GOP Quest to Identify Wrongdoers has Begun and the Democrats are Livid

Commentary

Regular readers will recall my frequent blog posts in which I insisted that individuals responsible for wrongdoing leading up to the 2020 election be identified and held accountable, and that I support the new House Republican majority effort to identify them.

I predicted that Democrats, fully aware that the FBI colluded with Twitter and other social media sources just before the election to suppress the story of Joe Biden’s family corruption, would criticize the Republican effort.  I wasn’t wrong.

The left couldn’t have picked a better antagonist than Maryland’s leftist Rep. Jamie Raskin, the sniveling member behind the impeachments of President Trump and the effort to refer criminal charges against Trump for the January 6, breaching of the Capitol.

REP. JAMIE RASKIN
(Washington Post photo)

Raskin accused the Republicans “of trying to whip up a scandal involving a private company rather than focusing on issues that matter to voters,” as if we citizens weren’t concerned with shady political dealings.

“The majority,” he said, “has called a hearing to revisit a two-year-old story about a private editorial decision by Twitter not to allow links to a single New York Post article,” that in his mind, “had no discernible influence on anyone or anything.”

Further, he sought to cut off the hearings, far from identifying accountability, with this ridiculous statement:

“The professional conspiracy theorists heckling and haranguing this private company have already gotten their precious apology.  What more do they want?  And why does the United States Congress have to be involved in this nonsense?  

Of course, the answers to those questions are obvious.

Democrat squad leader, Alexandra Ocasio-Cortez, used her position on the House Oversight Committee to press the left’s talking point, that “we could be talking about prescription drugs, abortion rights, civil rights, voting rights, but instead we’re talking about Hunter Biden’s half fake laptop story,” referring to it as “an embarrassment.”  That’s something she knows all about.

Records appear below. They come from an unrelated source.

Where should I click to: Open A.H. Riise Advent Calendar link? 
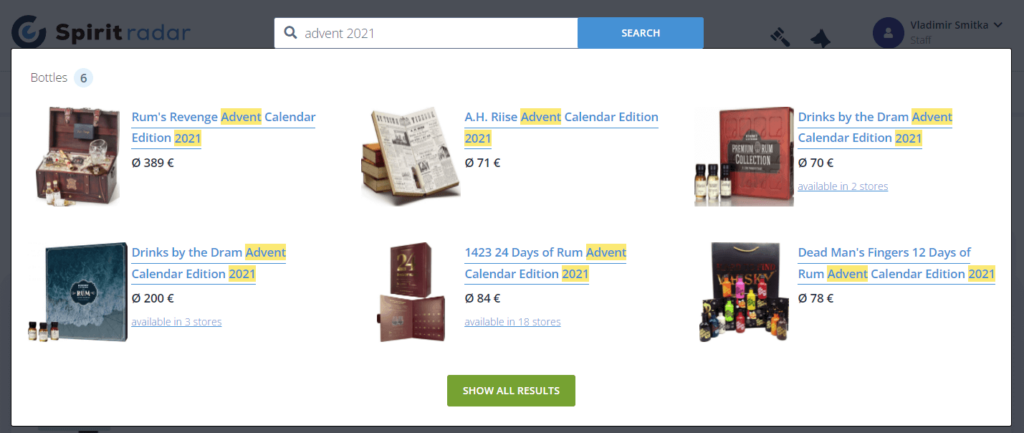pos(561,127)
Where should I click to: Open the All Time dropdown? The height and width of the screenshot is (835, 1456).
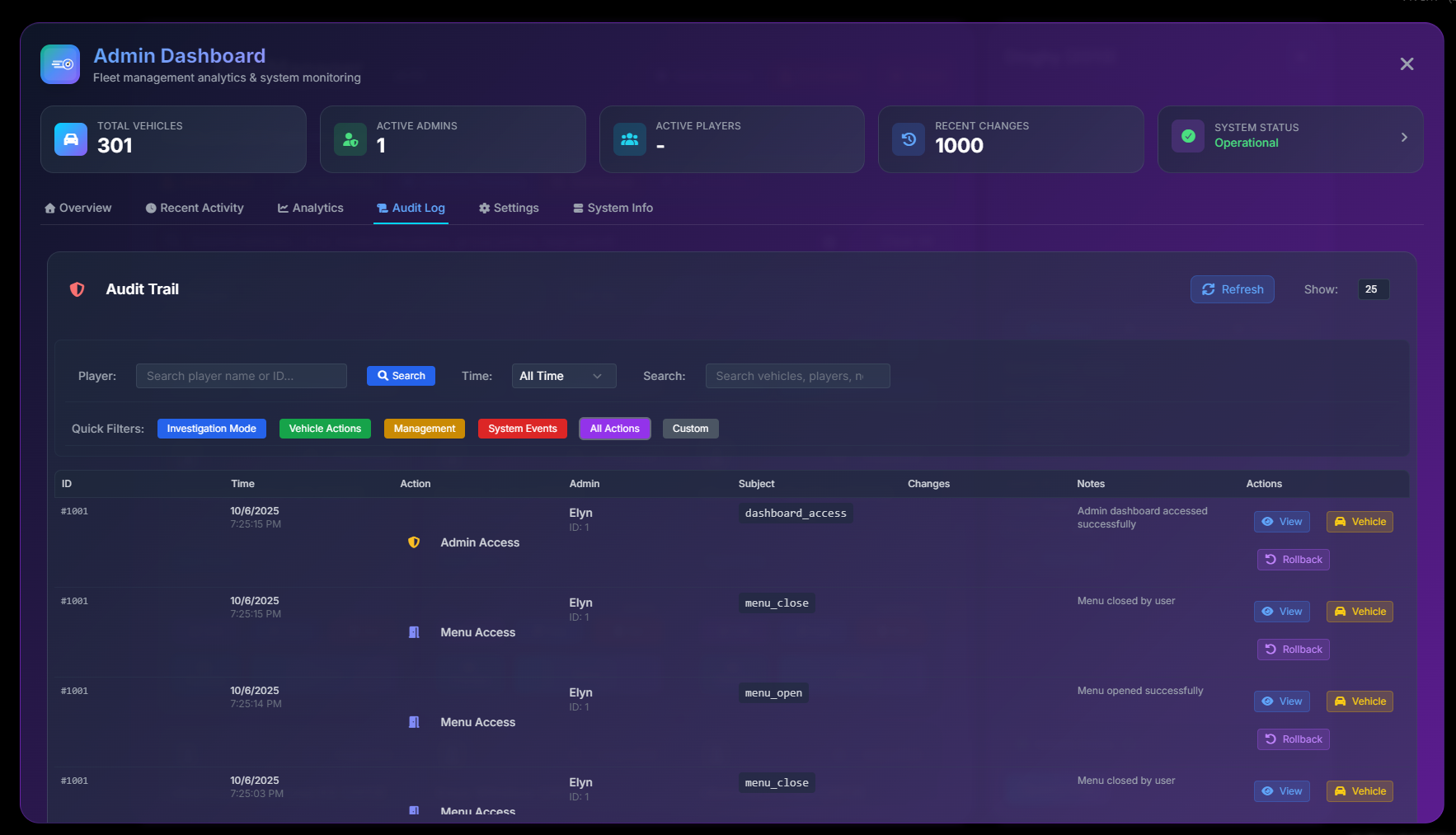(x=563, y=376)
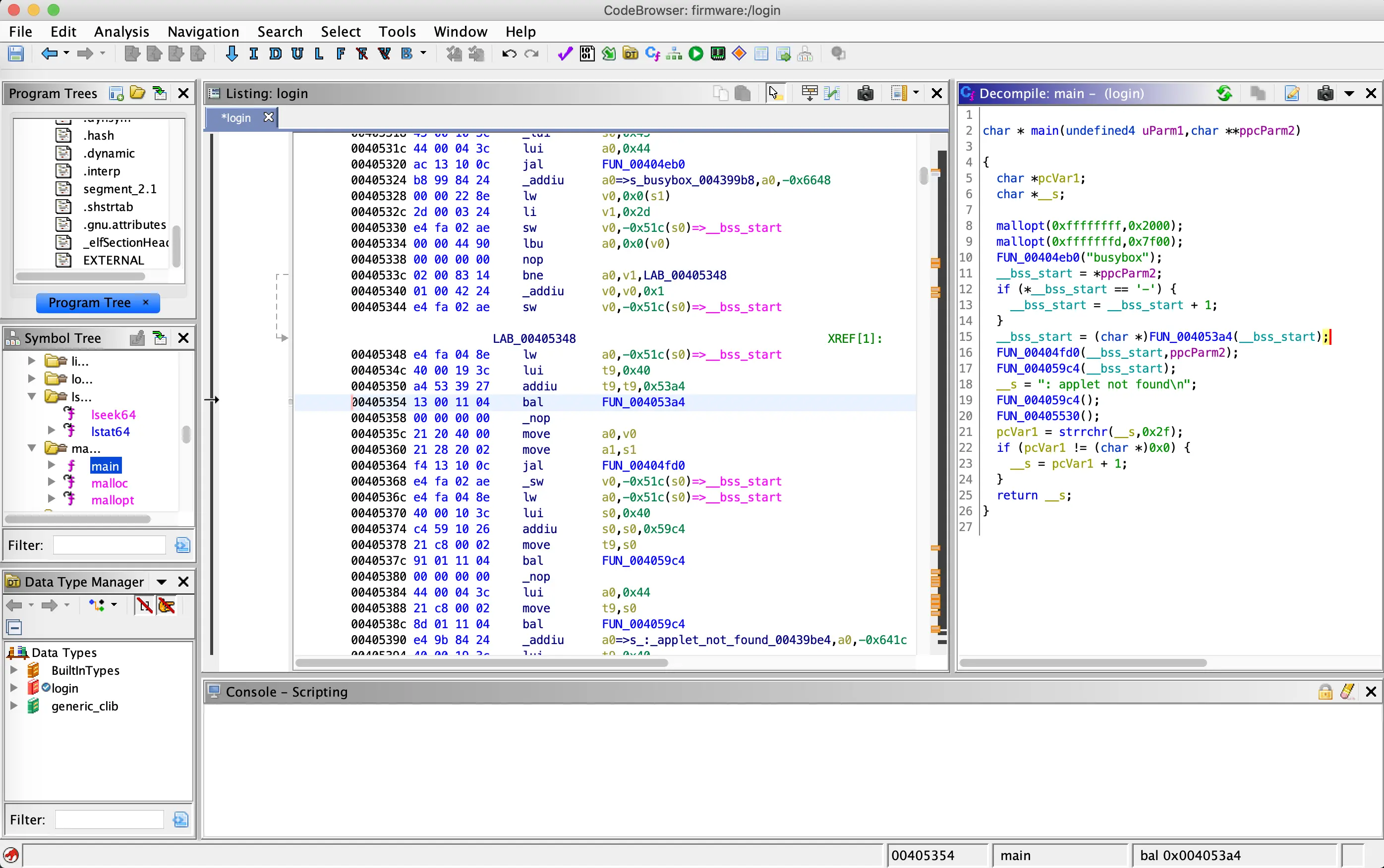Click the snapshot camera icon in Listing
Screen dimensions: 1384x868
click(x=865, y=93)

Of course, Jim Baker, who left the FBI as general counsel to join Twitter in a similar capacity, claimed not to be aware of any “unlawful collusion, or direction from, any government agency or pollical campaign on how Twitter should have handled the Hunter Biden laptop situation, while asserting no wrongdoing on his part.

Timely Proof

In addition to the hearings, the GOP is benefiting from Elon Musk’s opening of the Twitter files to Matt Tiabbi and Bari Weiss, who have revealed evidence of FBI collusion and the social media’s effort to suppress news of the Biden family corruption in the weeks preceding the 2020 election.

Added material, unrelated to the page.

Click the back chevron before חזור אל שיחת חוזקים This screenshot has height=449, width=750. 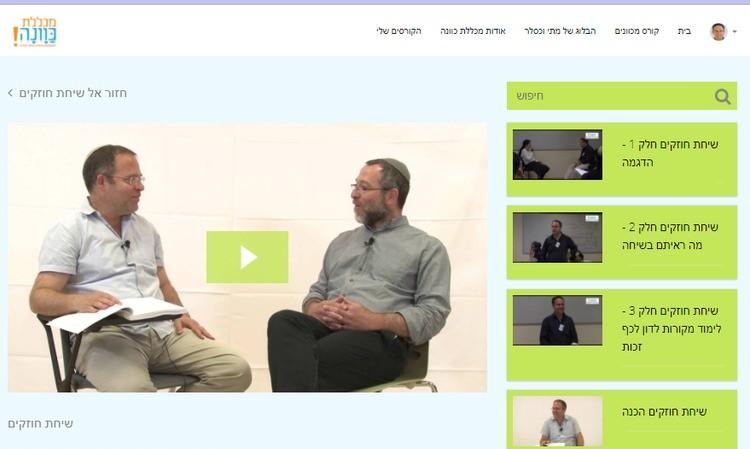[x=11, y=93]
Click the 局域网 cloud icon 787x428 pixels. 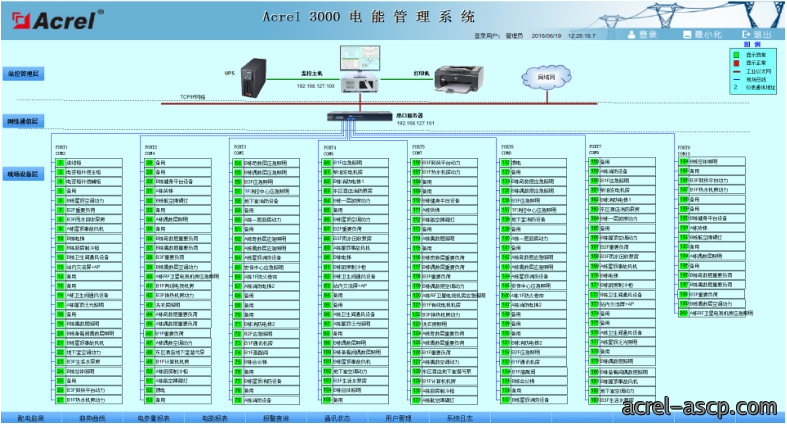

In an outright manner to stifle free speech, agents met regularly with individuals in the social media outlets to control what was allowed to pass muster. 

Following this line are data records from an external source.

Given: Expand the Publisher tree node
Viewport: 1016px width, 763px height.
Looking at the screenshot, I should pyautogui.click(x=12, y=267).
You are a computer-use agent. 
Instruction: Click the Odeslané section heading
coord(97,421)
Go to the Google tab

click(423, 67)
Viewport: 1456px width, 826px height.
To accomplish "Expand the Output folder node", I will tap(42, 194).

That effort cast new light on those 51 former intelligence officers who, just days before the election, signed a letter stating that the Hunter Biden laptop material had “all the classic earmarks of a Russian information operation.”

It was a perfect set up for candidate Biden, who didn’t hesitate to refer to their letter during one of the debates.

A number of the signees – Brennan, Clapper and Hayden – went on to be contributors at MSNBC, and to my knowledge, not one of the them has apologized for using their former positions to suppress knowledge of the Hunter Biden laptop by misrepresenting the laptop material.

A True Blockbuster

The media needs to be held accountable, too.

On February 4, 2023, the Columbia Journalism Review stunned many with its publishing of Jeff Gerth’s “The Press Versus the President,” described as a 24,000-word autopsy of the press during the Trump years. 

During the Trump era, we saw how the Fourth Estate attacked him from the outset.  With Gerth’s review, it will be difficult for members of the press to avoid accountability. 

As a subscriber to Taibbi’s TK News, I learned about Gerth, the investigative reporter who interviewed dozens of people – editors, reporters, and Trump himself to examine in granular detail the media’s coverage of Trump and Russia over a nearly two-year period.

“There’s a ton of grunt work involved.  Jeff Gerth is a worker.  He’s the prototype for the kind of reporter who makes a million phone calls and checks, checks, checks.”

I’m impressed.

Taibbi reported that the legacy press is still mostly trying to ignore the CJR article, suggesting that if Gerth’s compilation “doesn’t get picked up by MSM at all, it’s proof they will never reform.”

“To be fair,” Taibbi writes, “dealing with its implications would require a cleanup/retraction process on a scale the press has probably never seen.  Still, it has to be done.”

Gerth reminds readers that the U.S. media has lowest credibility – 26 percent – and notes a study that 83 percent of Americans saw “fake news” as a problem.

You have probably heard about the algorithms practiced by social media to help us determine what’s true, what isn’t, what is potentially dangerous, what isn’t, and so forth. 

For those who choose to use social media – I’m not one of them – I believe you should have the freedom to determine the truth. 

You don’t need big brother – Twitter, Facebook, or any other source, including the government – telling us what to believe.

Earlier this week, coincidentally, Fox NewsBrit Hume recalled this quote by Thomas Jefferson, that seems to apply to the freedom of thought and expression:

“We are not afraid to follow truth wherever it may lead, not to tolerate error so long as reason is left free to combat it.”

May God continue to bless the United States of America.